▶ [Trecho]:
★ ★ ★ ★ ★ ★ ★

Hoje, fiz força para não ler notícias de guerra. São difíceis de digerir e me deixam avassalada. Destruição, sangue, desespero... Crianças em sofrimento... Fogo, medo, dor, exaustão, desesperança... É duro demais. Baixemos a cortina por um dia pelo menos, mudemos a cena. Falemos de coisas leves, de amizade, de felicidade que certos gestos, quase sempre discretos, às vezes imperceptíveis nos causam. É que hoje recebi demonstrações de afeto, de respeito e carinho de diversas pessoas, em horas diferentes, por motivos diferentes também. E percebi que nada alimenta mais o íntimo da gente do que essas pequenas remessas
de apreço, de bem-querer desinteressado. Um jato de felicidade em meu eu tenso e descontente com o clima que ameaça paz de todos nós.
Precisava haver a Internet para criar a possibilidade de afinidade entre pessoas que nunca se viram. E como tiramos desse fato momentos positivos de entendimento, de alegria, de ternura, de satisfação, de festa, de união! Parte dos motivos da minha satisfação de hoje deriva de contatos cibernéticos.
Um brinde a meus companheiros de rede através da poesia bonita de uma amiga que, por acaso, hoje me fez feliz com seu jeito delicado e sua palavra cativante.

ESPERA

Lêda Mello


Calmamente,
passam as águas.
O marulhar ingênuo,
hipnótico,
profético,
faz compasso
para o tempo que passa
no descompasso
do meu tempo.


Um vento forte
encrespa as águas.
À minha frente,
a melancolia
da paisagem estática.
Nada acontece.
O marasmo
provoca
um ensaio de aflição.
O tempo passa.
A vida passa.
Permaneço sentada.
Minha cadeira não tem rodas.
Não sai do lugar.
Esqueceram de vir me buscar.


Obrigada, amigos, que me deixaram contente. Sinto-me mais forte para acompanhar o desenrolar da guerra.

★ ★ ★ ★ ★ ★ ★

▶ [Linhas extraídas]:
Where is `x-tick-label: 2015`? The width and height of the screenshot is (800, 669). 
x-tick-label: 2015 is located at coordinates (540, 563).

★ ★ ★ ★ ★ ★ ★

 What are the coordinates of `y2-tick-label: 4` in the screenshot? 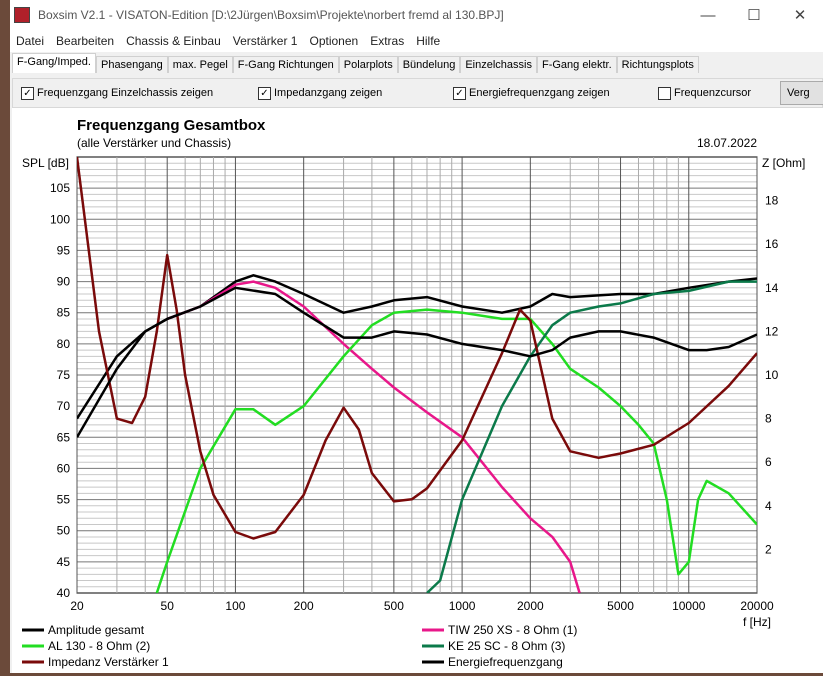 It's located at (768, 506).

★ ★ ★ ★ ★ ★ ★

▶ [O que fazer]:
• A. Enumere todos os tipos de momentos positivos que, segundo o trecho, tiramos do fato de a Internet criar afinidade entre pessoas que nunca se viram.
• B. Transcreva do trecho a passagem que começa em "Um brinde a" e segue até "sua palavra cativante.".
• C. Responda às perguntas abaixo com base no trecho.
(i) Qual é o título do poema reproduzido?
(ii) No poema, o que encrespa as águas?
(iii) De onde deriva parte dos motivos da satisfação relatada?

▶ [Respostas]:
• A. Entendimento, alegria, ternura, satisfação, festa e união.

• B.
Um brinde a meus companheiros de rede através da poesia bonita de uma amiga que, por acaso, hoje me fez feliz com seu jeito delicado e sua palavra cativante.

• C.
(i) ESPERA.
(ii) Um vento forte.
(iii) De contatos cibernéticos.